<<<<
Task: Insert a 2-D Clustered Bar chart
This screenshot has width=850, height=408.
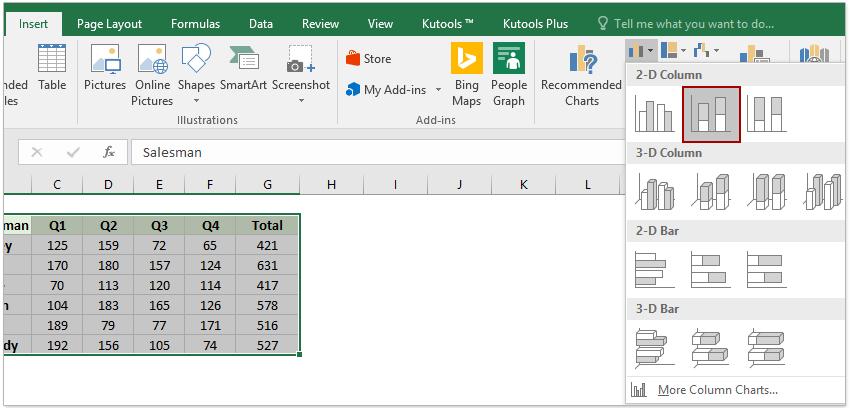Action: pyautogui.click(x=655, y=269)
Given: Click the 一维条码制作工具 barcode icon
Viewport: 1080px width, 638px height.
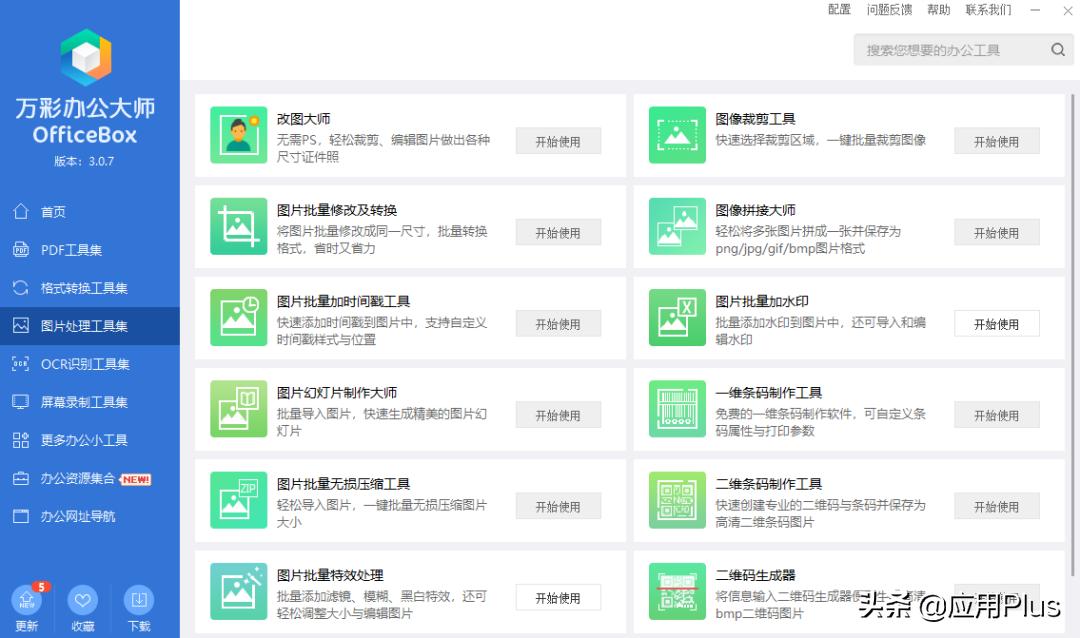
>>>>
> **Exercise requirements**
Arrange every line of the entries above as a Markdown table with the columns "Row" and "Line", numbering the rows and skipping blank lines. Leave the pictures out.

> **Full solution**
| Row | Line |
|---|---|
| 1 | Task: Insert a 2-D Clustered Bar chart |
| 2 | This screenshot has width=850, height=408. |
| 3 | Action: pyautogui.click(x=655, y=269) |
| 4 | Given: Click the 一维条码制作工具 barcode icon |
| 5 | Viewport: 1080px width, 638px height. |